The Armour Thyroid Guide: 3 Steps to Master Your NDT Dose and Stop Inconsistency
Why It Matters
Stabilizing Armour Thyroid dosing prevents costly trial‑and‑error visits and improves quality of life for millions misdiagnosed with thyroid disorders.
Key Takeaways
- •Most thyroid patients take medication unnecessarily, causing hormone imbalance.
- •Desiccated thyroid’s T4/T3 ratio is altered by processing, not natural.
- •Test thyroid levels before taking the pill to avoid false spikes.
- •Supplement selenium, limonene, and ellagic acid to improve hormone conversion.
- •Combine low-dose Armour with T4 medication to fine‑tune hormone ratios.
Summary
The video walks viewers through a three‑step framework for stabilizing doses of Armour Thyroid, a natural desiccated thyroid (NDT) preparation, and explains why many patients experience erratic energy swings and lab results. It begins by questioning whether thyroid medication is needed at all, noting that roughly 85% of prescriptions are unnecessary and can mimic hypothyroid symptoms when taken in excess.
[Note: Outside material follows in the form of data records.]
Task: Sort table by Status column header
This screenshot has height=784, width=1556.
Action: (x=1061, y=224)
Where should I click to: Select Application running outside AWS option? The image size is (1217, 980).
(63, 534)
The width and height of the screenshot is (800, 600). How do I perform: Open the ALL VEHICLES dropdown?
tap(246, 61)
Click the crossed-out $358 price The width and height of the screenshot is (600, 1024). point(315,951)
Key insights include the impact of processing on hormone ratios—raw pig thyroid has a T4‑to‑T3 ratio near 10:1, whereas desiccated tablets end up around 4:1 due to degradation of T4 during drying and extraction. This altered composition creates spikes in T3 after dosing, especially when labs are drawn post‑dose, leading clinicians to misinterpret levels. The presenter also flags contraindications such as pregnancy, thyroid cancer history, advanced age, and cardiovascular disease. Supporting details feature practical recommendations: test thyroid labs immediately before the daily pill, supplement nutrients that aid conversion (selenium, L‑dimonene, ellagic acid) via a proprietary “Converter” blend, and, if spikes persist, lower the Armour dose while adding a small amount of synthetic T4 (e.g., Synthroid) to rebalance the ratio. He emphasizes that “natural” versus “synthetic” labels are largely semantic, as many synthetic hormones are chemically identical to endogenous ones. The implications are clear for patients and clinicians alike—proper dosing, timing of labs, and targeted nutritional support can transform a frustrating roller‑coaster into a stable, symptom‑free regimen, reducing unnecessary medication changes and healthcare costs.